__DO THIS__:
Rewrite the lines starting at the one containing "The height and" and ending at the one containing "point(112,322)", replacing "bottom" with "lower" and leaving everything else unchanged. Return only those lines.

__DATA SUPPLIED__:
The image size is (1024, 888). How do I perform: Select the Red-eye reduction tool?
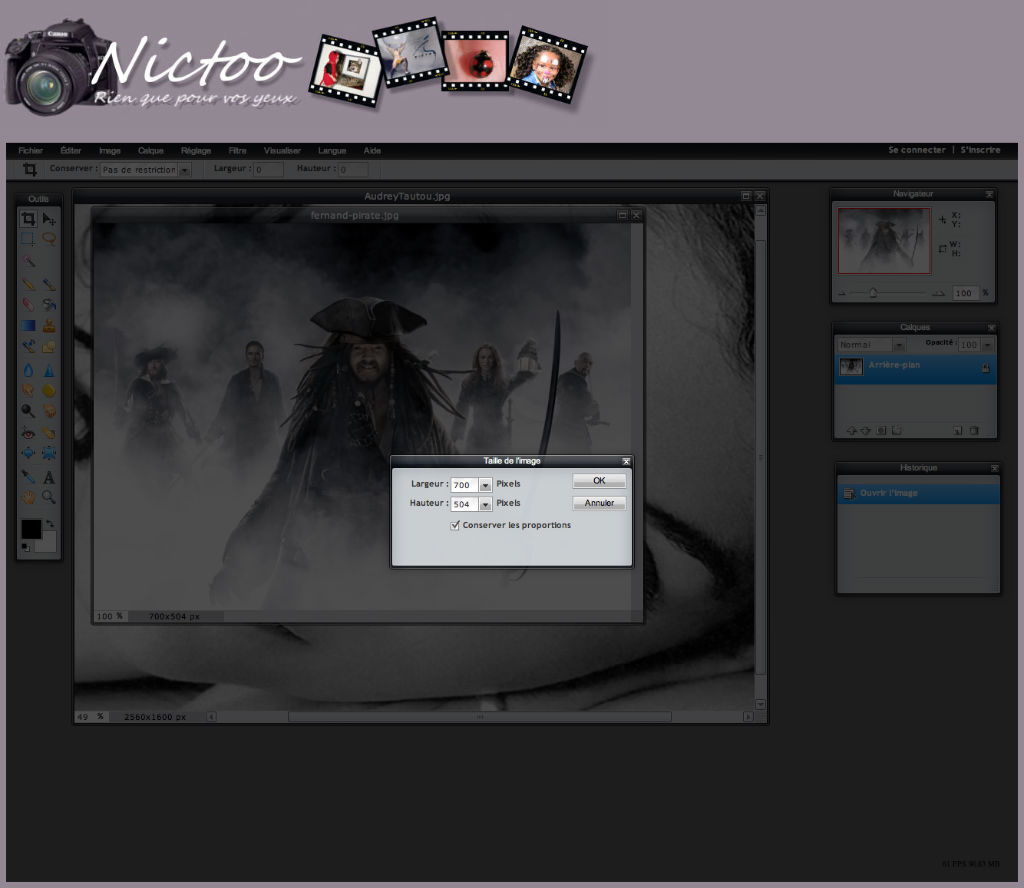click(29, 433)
* * *
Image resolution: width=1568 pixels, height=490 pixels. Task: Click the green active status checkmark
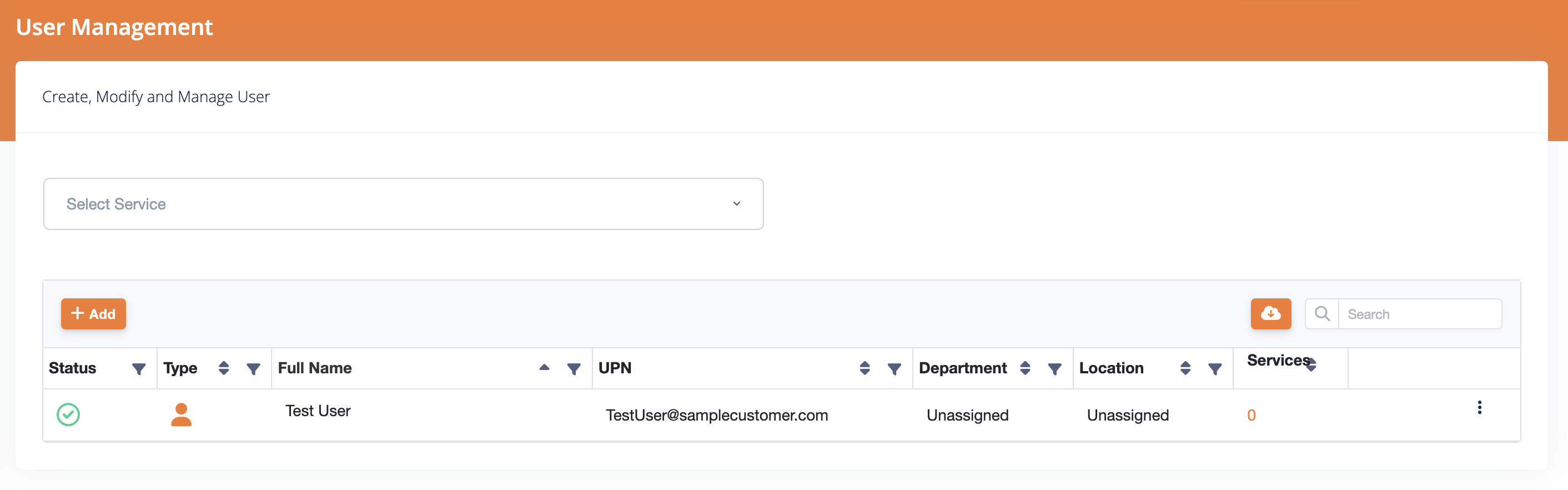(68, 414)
---
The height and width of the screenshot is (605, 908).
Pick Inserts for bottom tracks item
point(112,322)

__FINAL RESULT__:
The height and width of the screenshot is (605, 908).
Pick Inserts for lower tracks item
point(112,322)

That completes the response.